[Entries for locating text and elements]
------------
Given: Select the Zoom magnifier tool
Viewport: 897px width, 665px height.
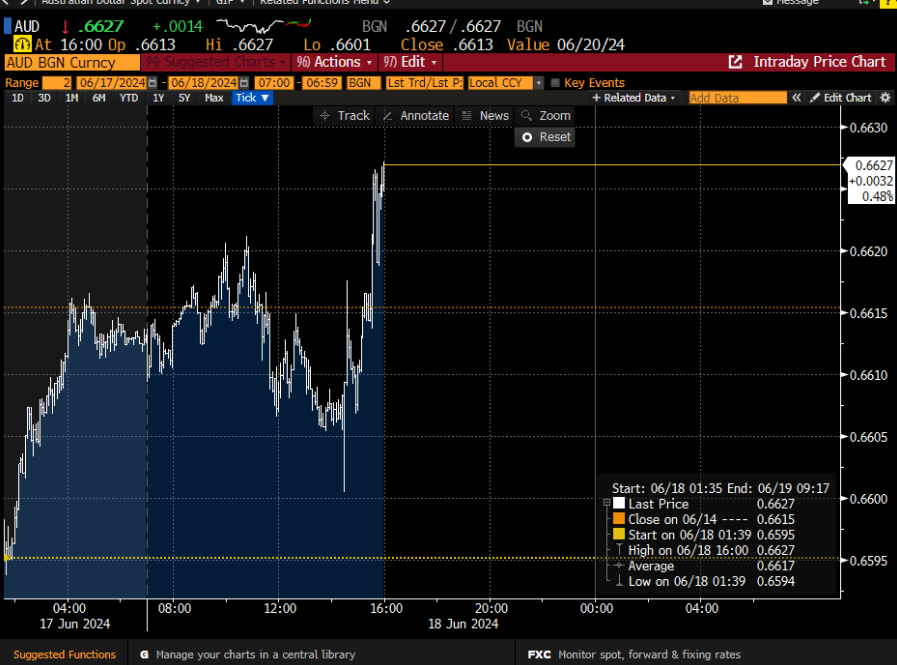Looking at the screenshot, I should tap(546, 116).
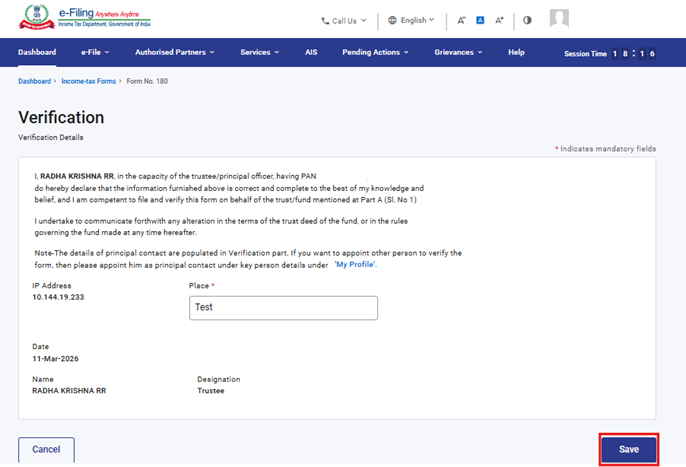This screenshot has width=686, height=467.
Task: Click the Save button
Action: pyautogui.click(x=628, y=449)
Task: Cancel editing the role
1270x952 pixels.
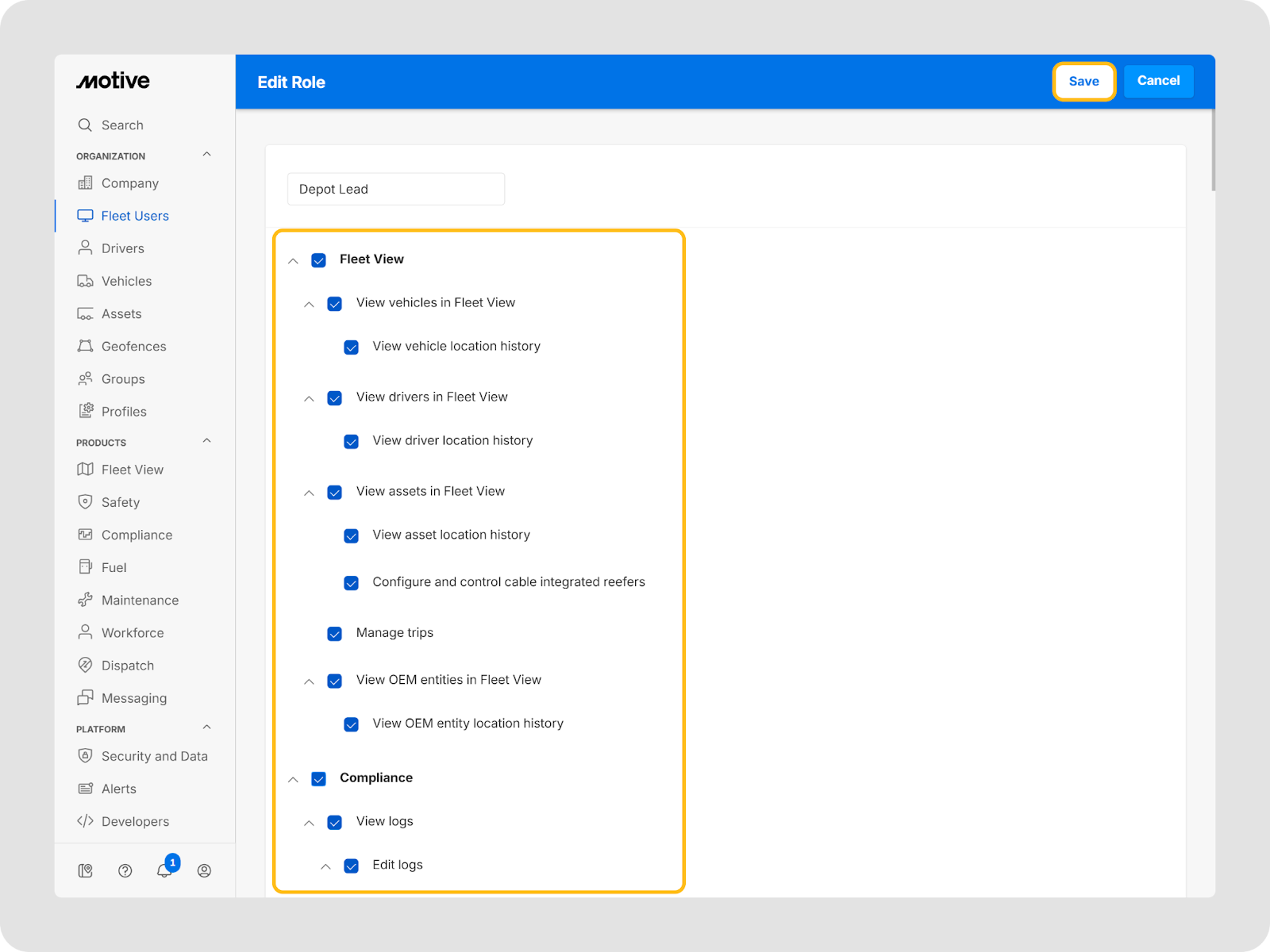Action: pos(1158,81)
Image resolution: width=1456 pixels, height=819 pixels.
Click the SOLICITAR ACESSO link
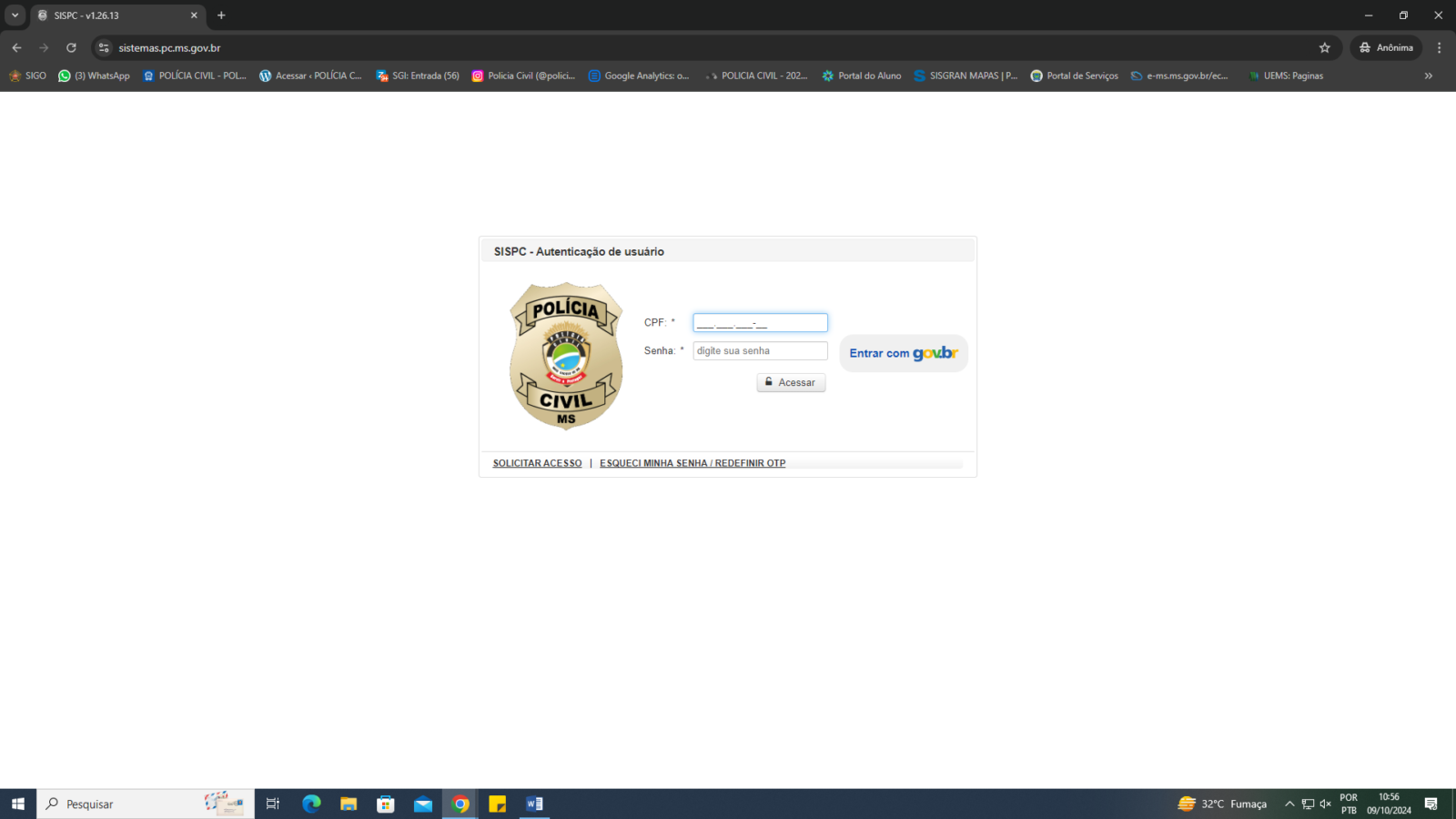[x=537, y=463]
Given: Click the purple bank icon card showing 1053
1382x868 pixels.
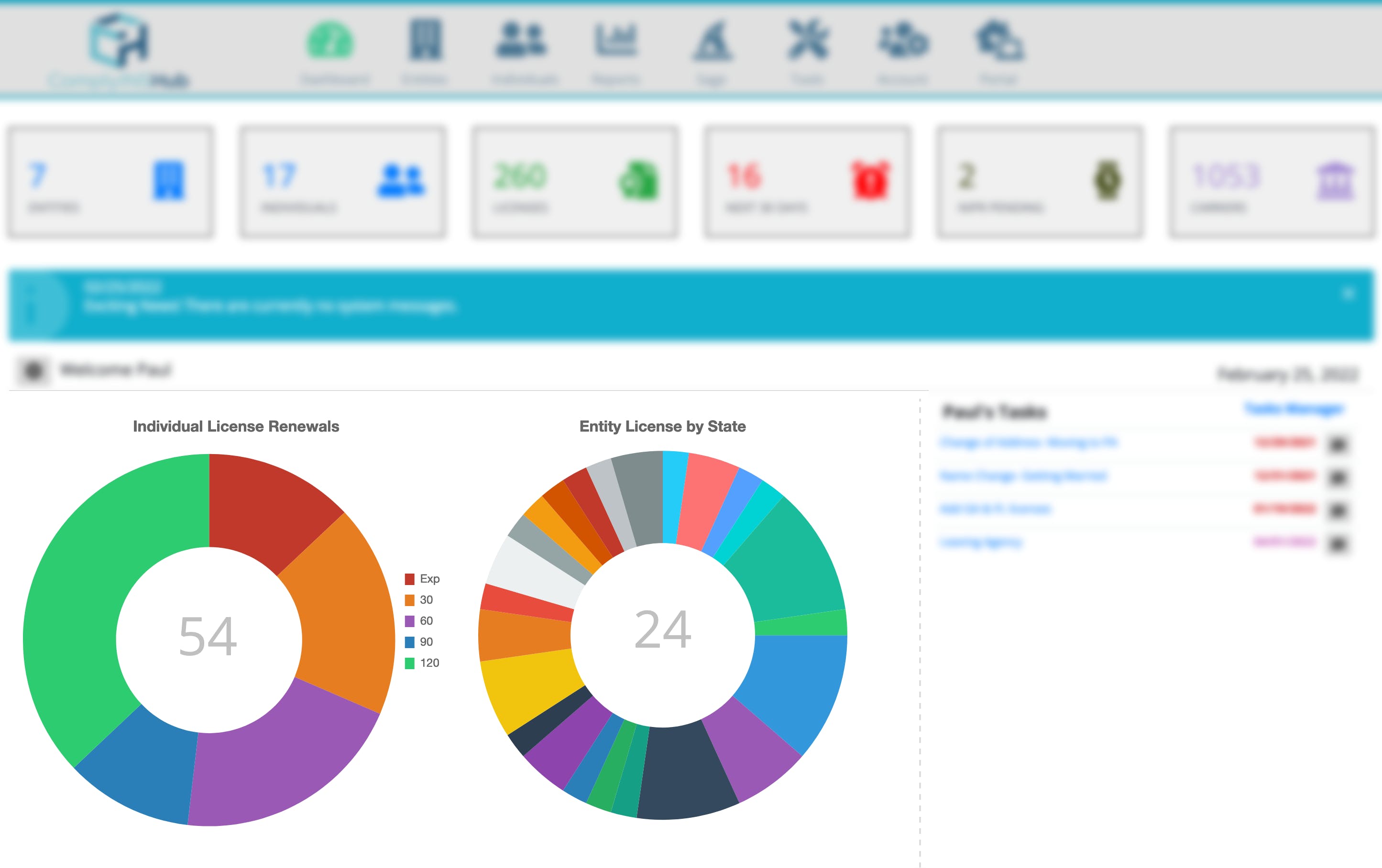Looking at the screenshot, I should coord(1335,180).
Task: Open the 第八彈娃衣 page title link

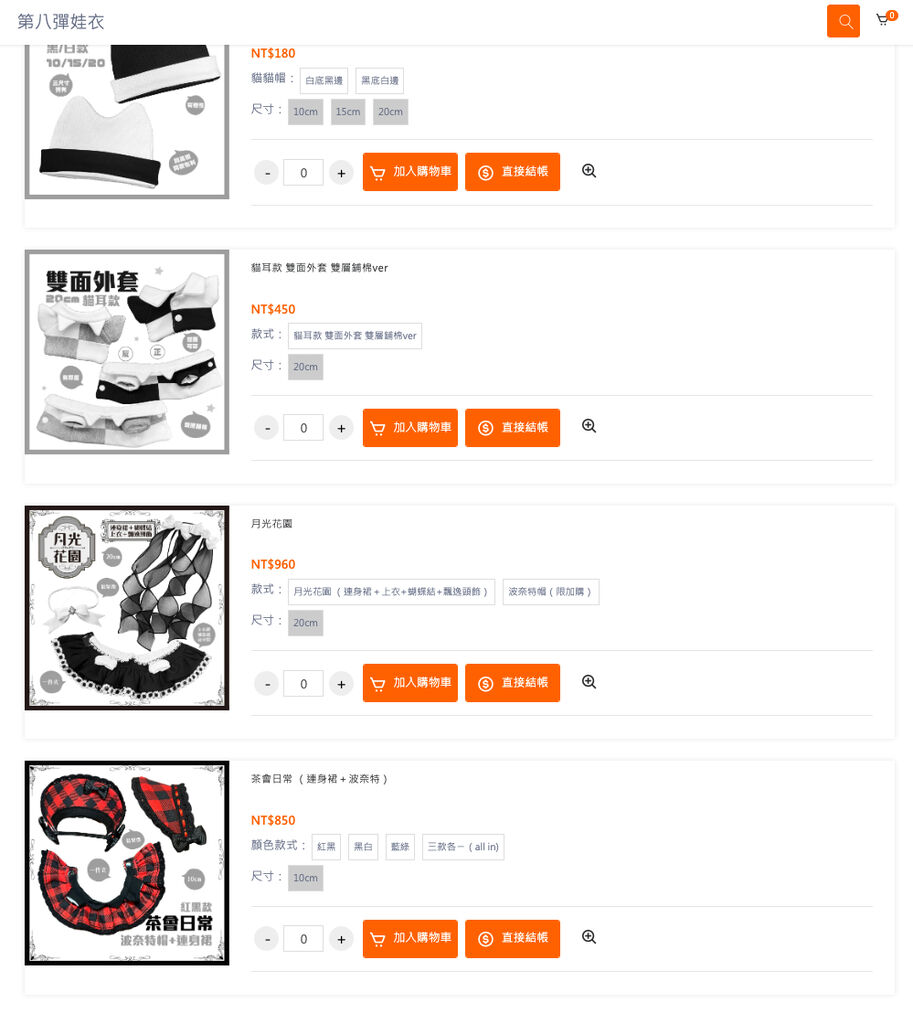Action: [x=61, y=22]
------------
■ Problem description: Copy all the records above line for line without changing a word. Leave the pictures out of your copy.

■ Response to the task:
Given: Select the Zoom magnifier tool
Viewport: 897px width, 665px height.
Looking at the screenshot, I should tap(546, 116).
This screenshot has width=686, height=467.
Task: Click the Save button
Action: pyautogui.click(x=628, y=449)
Task: Cancel editing the role
1270x952 pixels.
Action: pos(1158,81)
Image resolution: width=1456 pixels, height=819 pixels.
Click the SOLICITAR ACESSO link
[x=537, y=463]
Given: Click the purple bank icon card showing 1053
1382x868 pixels.
Looking at the screenshot, I should coord(1335,180).
Task: Open the 第八彈娃衣 page title link

Action: [x=61, y=22]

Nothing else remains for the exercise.